C’est aussi généralement dans ces lieux que certains fonctionnaires, pères de famille, viennent engloutir leurs pitances du mois entre les mains ou plutôt entre les cuisses et les seins de leurs maîtresses oubliant qu’ils n’ont pas payé le loyer, les factures d’eau et d’électricité, la nourriture, la scolarité de leurs enfants, etc. S’il est vrai que ces lieux nourrissent tant de bouches et de ménages, il est aussi vrai qu’ils fracassent tant de foyers et brisent tant de cœurs.

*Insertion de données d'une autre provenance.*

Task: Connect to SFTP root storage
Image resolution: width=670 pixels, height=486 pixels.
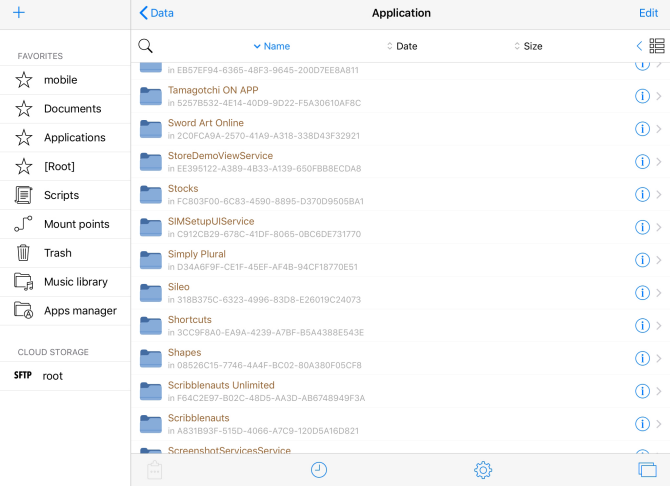Action: tap(52, 376)
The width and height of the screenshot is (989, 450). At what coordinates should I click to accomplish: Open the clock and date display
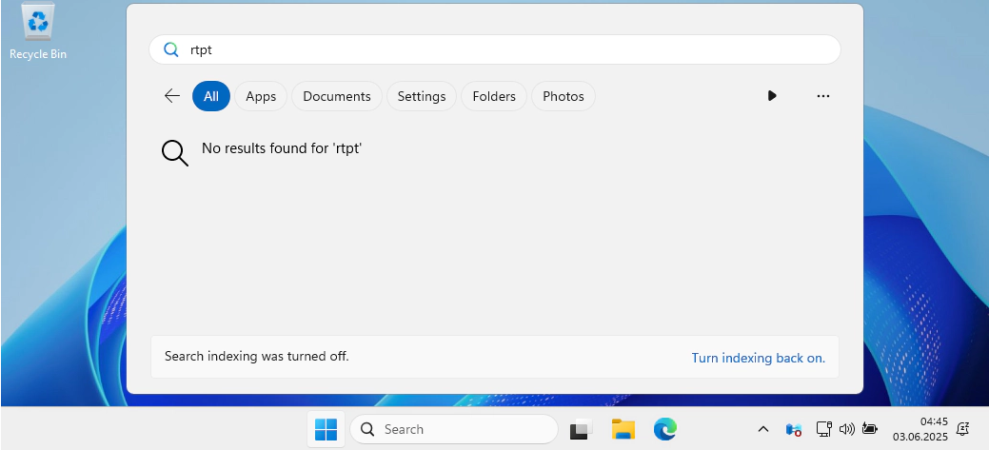pos(919,429)
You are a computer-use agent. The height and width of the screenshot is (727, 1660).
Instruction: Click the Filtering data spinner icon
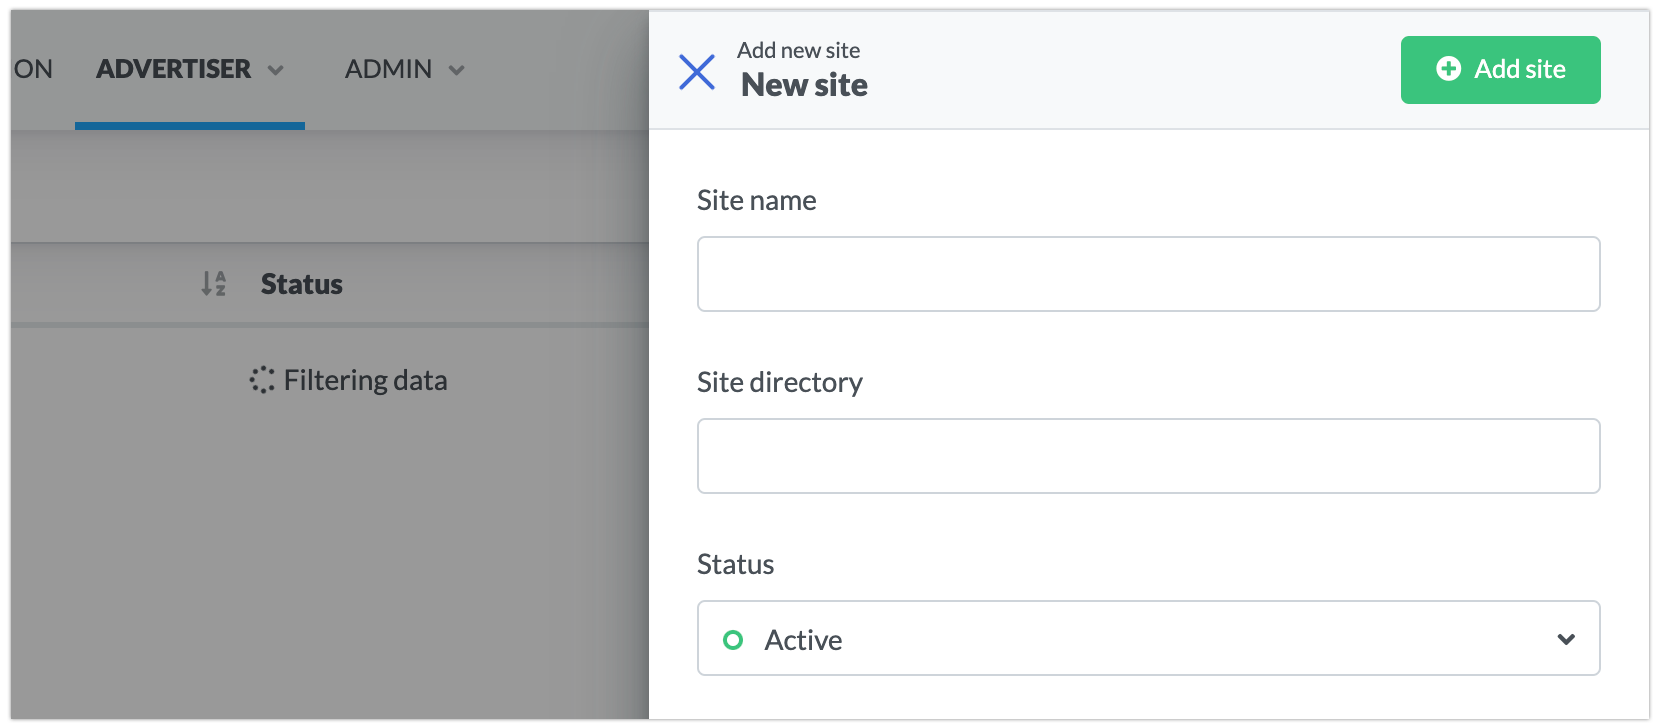pyautogui.click(x=262, y=380)
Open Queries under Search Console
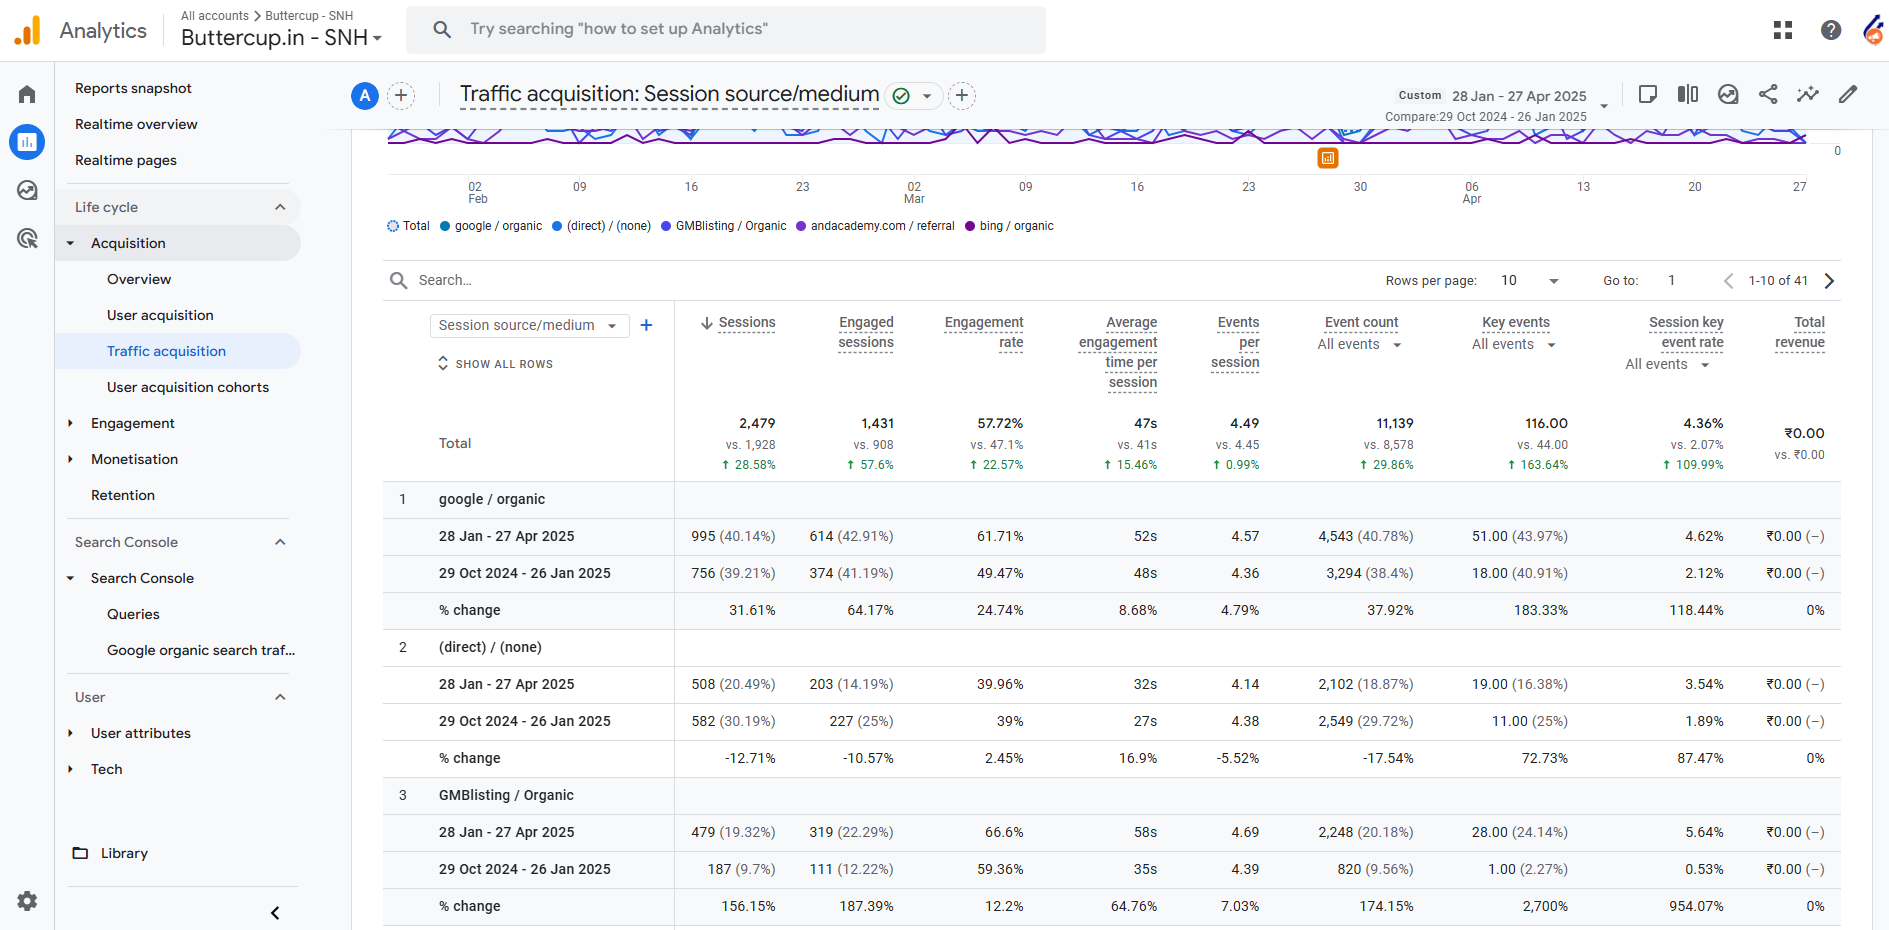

Le parking d’un bistrot sur l’Axe CA7. Crédit photo: Veïvra I. D. Noël

Pour botter la pauvreté hors de nos frontières, que chaque chef de ménage, homme ou femme, se comporte comme un entrepreneur qui, avant d’investir, fait des projections en déterminant les tenants et les aboutissants de ses affaires. Que l’on soit célibataire ou marié(e), nous devons avoir un comportement sobre, modéré vis-à-vis de l’alcool afin d’épargner pour les jours à venir car personne ne sait pas comment sera le lendemain. L’État doit aussi réglementer la création de ces lieux de détente, de jouissance, recréation, etc. afin de permettre à sa jeunesse de se concentrer sur son éducation, son émancipation, son épanouissement, etc.